** Extracted text **
However, Arman was left disillusioned once again when he called the organiser the day before the marathon only to find that his participation in the marathon had been declined because of his disability! “I was informed that the organisers did not know how to handle (one) wheelchair user. He went on to tell me that the authorities could create problems if I participated and that the media would criticise them if anything went wrong,” he says. But Arman was persistent. Then, the organisers agreed to a “symbolic” participation which meant that I could be there at the start line and get off after 1/2 a kilometre or so. “I however, found the whole idea of “symbolic” participation a pitiful gesture and more of a photo opportunity which would make the event look picture perfect. For me it defeated the whole idea of “inclusion” and “open for all” run for a better tomorrow,” he says.
And this ‘bad attitude’ is all-pervasive and cuts across all sections of society. Arman narrated how he pointed out to a senior bureaucrat that a newly built park in Guwahati was not ‘disabled-friendly’. The bureaucrat called his engineer. The engineer was defensive. He said, “Of course, we are disabled friendly. We don’t charge entry tickets from them!”

** Problem set **
1. List each distinct word or short phrase in the passage about Arman that is set off in quotation marks, leaving out the longer quoted statements by Arman and the engineer.
2. Please continue the passage about Arman from its final sentence.
The listing after this is from a separate source.

** Source material **
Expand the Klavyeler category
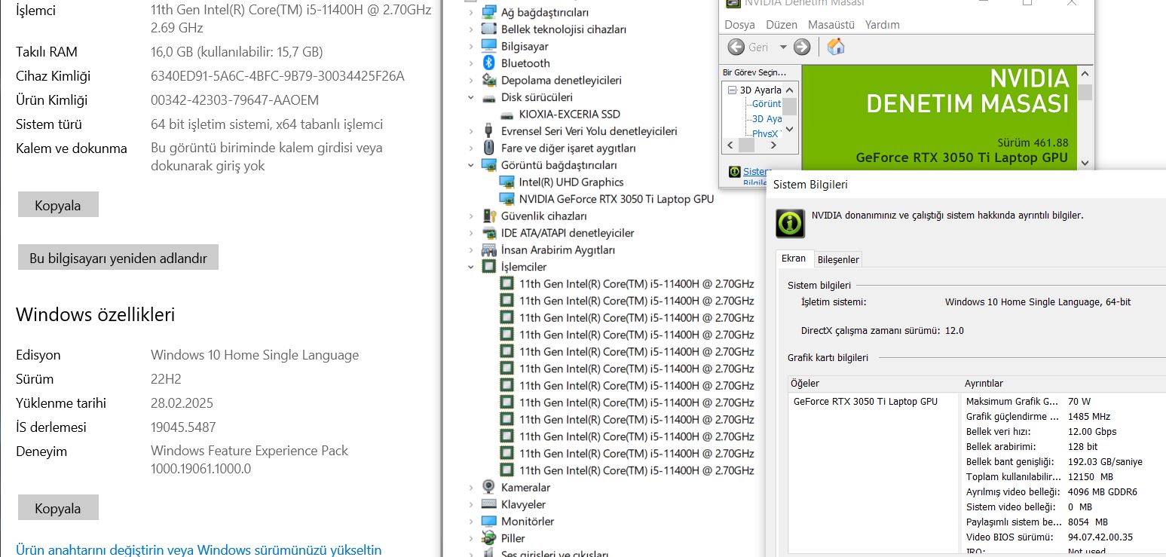The width and height of the screenshot is (1166, 557). coord(471,505)
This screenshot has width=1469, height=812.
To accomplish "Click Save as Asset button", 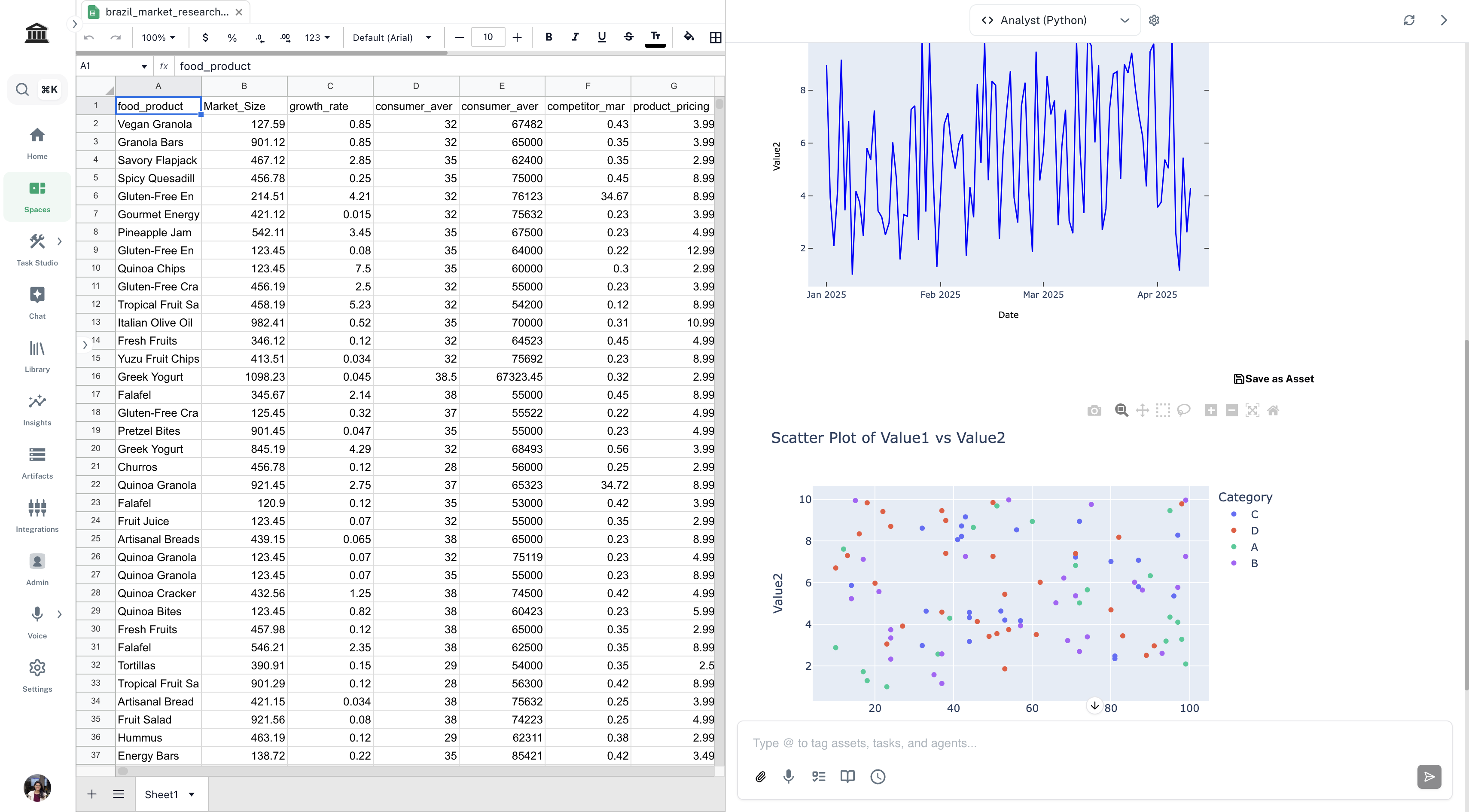I will pyautogui.click(x=1274, y=379).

** Solved problems **
1.
symbolic
inclusion
open for all
bad attitude
disabled-friendly

2.
The list is endless. Once, Arman needed to work out in a gym on the advice of the doctors. He has cerebral palsy as a consequence of which his lower limbs are dysfunctional. His doctor advised him to enhance the stamina of his upper limbs and to lose weight. He decided to avail the facilities of a Gymnasium at Guwahati. Here too, the attitude of the staff piqued him. He was asked to email a brief sketch of his medical condition to be placed before the senior representative. He was then asked to revisit the gym premises and they again started imposing questions so that they could have a better understanding of his body. He was called again and asked to go through a grueling session of non- stop workout (superset) for about 30 minutes. After a long gap, the Petitioner received a call from the gym and was informed that he would be allowed to join the gym only for a month and was required to make the payment of Rs 4400 and an amount of Rs. 7000 would be charged towards availing the services of personnel trainer, after which it would be decided whether he could continue with the facilities or not. Once he is permitted then membership for another six months would be offered to the petitioner. Next day, he was informed that the extra charges were for the personal trainer as compared to the charges being collected from others, as more attention was required to be paid to him. This time, Arman decided to file a writ petition to secure his right of equal participation and opportunity in Government Sector and private establishments as embedded and enshrined in the tenets of the Persons with Disabilities (Equal Opportunities, Protection of Right and Full Participation) Act, 1995.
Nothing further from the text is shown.